In yet another embodiment of the present application, a terminal device is provided, the terminal device including a processor and a memory, the memory for storing a computer program, the computer program including program instructions, the processor for executing the program instructions stored by the computer storage medium. The processor may be a central processing unit (Central Processing Unit, CPU), but may also be other general purpose processors, digital signal processors (Digital Signal Processor, DSP), application specific integrated circuits (Application Specific Integrated Circuit, ASIC), off-the-shelf Programmable gate arrays (FPGAs) or other Programmable logic devices, discrete gate or transistor logic devices, discrete hardware components, etc., which are the computational core and control core of the terminal adapted to implement one or more instructions, in particular adapted to load and execute one or more instructions to implement a corresponding method flow or a corresponding function; the processor of the embodiment of the application can be used for automatic history fit model prediction of the fractured reservoir, and the method comprises the following operations:
step one, a numerical simulation model of the fractured reservoir is established, and a fracture network in the numerical simulation model of the fractured reservoir is divided into large-scale fractures and small-scale fractures.
And step two, respectively parameterizing the large-scale crack and the small-scale crack.
And thirdly, establishing a crack network structure by combining the parameters of the large-scale cracks and the small-scale cracks.
And step four, an improved proxy auxiliary cooperative group optimization algorithm is established through a crack network structure, and in the improved proxy auxiliary cooperative group optimization algorithm, a radial basis function of the radial basis neural network is changed into a radial basis function of an interpolation form.
And fifthly, performing inversion prediction on the fractured reservoir by using an improved agent-assisted collaborative population optimization algorithm and a data-driven-based evolution algorithm, wherein the obtained optimal solution is an actual fracture distribution parameter.

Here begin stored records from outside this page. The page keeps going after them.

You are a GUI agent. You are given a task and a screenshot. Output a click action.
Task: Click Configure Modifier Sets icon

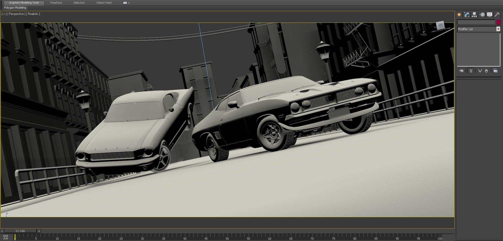click(x=495, y=71)
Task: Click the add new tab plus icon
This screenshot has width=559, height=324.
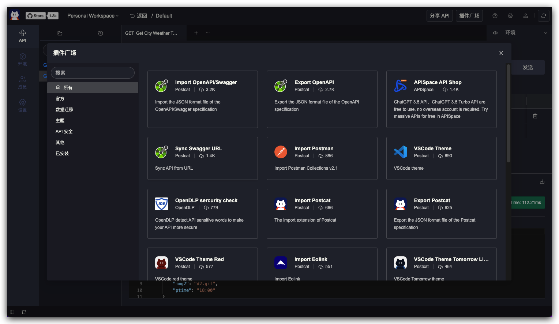Action: tap(196, 33)
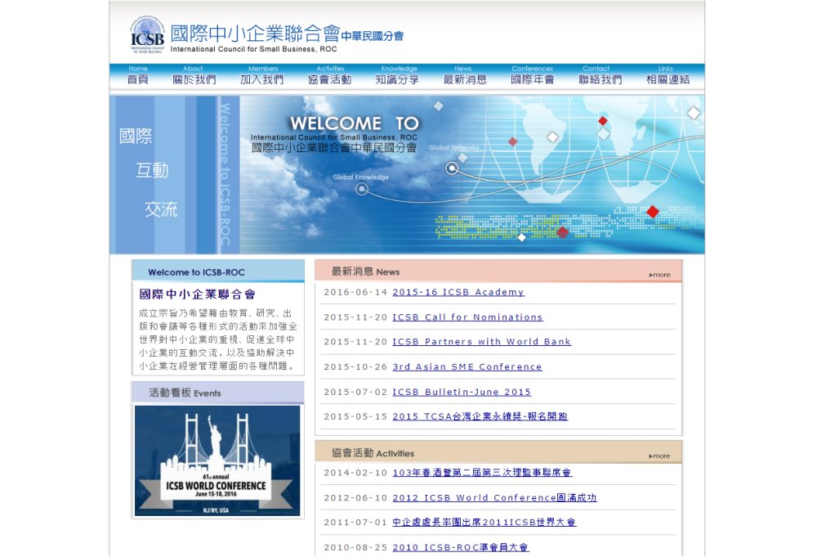The height and width of the screenshot is (557, 817).
Task: Click the ICSB logo in header
Action: (x=148, y=35)
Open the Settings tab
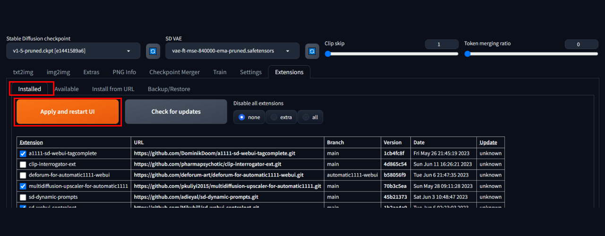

In still another embodiment, the present application also provides a computer-readable storage medium (Memory) that is a Memory device in a terminal device for storing programs and data. It will be appreciated that the computer readable storage medium herein may include both a built-in storage medium in the terminal device and an extended storage medium supported by the terminal device. The computer-readable storage medium provides a storage space storing an operating system of the terminal. Also stored in the memory space are one or more instructions, which may be one or more computer programs (including program code), adapted to be loaded and executed by the processor. The computer readable storage medium herein may be a high-speed RAM memory or a non-volatile memory (non-volatile memory), such as at least one magnetic disk memory.
One or more instructions stored in a computer-readable storage medium may be loaded and executed by a processor to implement the respective steps of the method in relation to automated history-fit model prediction of a fractured reservoir in the above-described embodiments; one or more instructions in a computer-readable storage medium are loaded by a processor and perform the steps of:
step one, a numerical simulation model of the fractured reservoir is established, and a fracture network in the numerical simulation model of the fractured reservoir is divided into large-scale fractures and small-scale fractures.
And step two, respectively parameterizing the large-scale crack and the small-scale crack.
And thirdly, establishing a crack network structure by combining the parameters of the large-scale cracks and the small-scale cracks.
And step four, an improved proxy auxiliary cooperative group optimization algorithm is established through a crack network structure, and in the improved proxy auxiliary cooperative group optimization algorithm, a radial basis function of the radial basis neural network is changed into a radial basis function of an interpolation form.
And fifthly, performing inversion prediction on the fractured reservoir by using an improved agent-assisted collaborative population optimization algorithm and a data-driven-based evolution algorithm, wherein the obtained optimal solution is an actual fracture distribution parameter.
It will be appreciated by those skilled in the art that embodiments of the present application may be provided as a method, system, or computer program product. Accordingly, the present application may take the form of an entirely hardware embodiment, an entirely software embodiment or an embodiment combining software and hardware aspects. Furthermore, the present application may take the form of a computer program product embodied on one or more computer-usable storage media (including, but not limited to, disk storage, CD-ROM, optical storage, and the like) having computer-usable program code embodied therein.
The present application is described with reference to flowchart illustrations and/or block diagrams of methods, apparatus (systems) and computer program products according to embodiments of the application. It will be understood that each flow and/or block of the flowchart illustrations and/or block diagrams, and combinations of flows and/or blocks in the flowchart illustrations and/or block diagrams, can be implemented by computer program instructions. These computer program instructions may be provided to a processor of a general purpose computer, special purpose computer, embedded processor, or other programmable data processing apparatus to produce a machine, such that the instructions, which execute via the processor of the computer or other programmable data processing apparatus, create means for implementing the functions specified in the flowchart flow or flows and/or block diagram block or blocks.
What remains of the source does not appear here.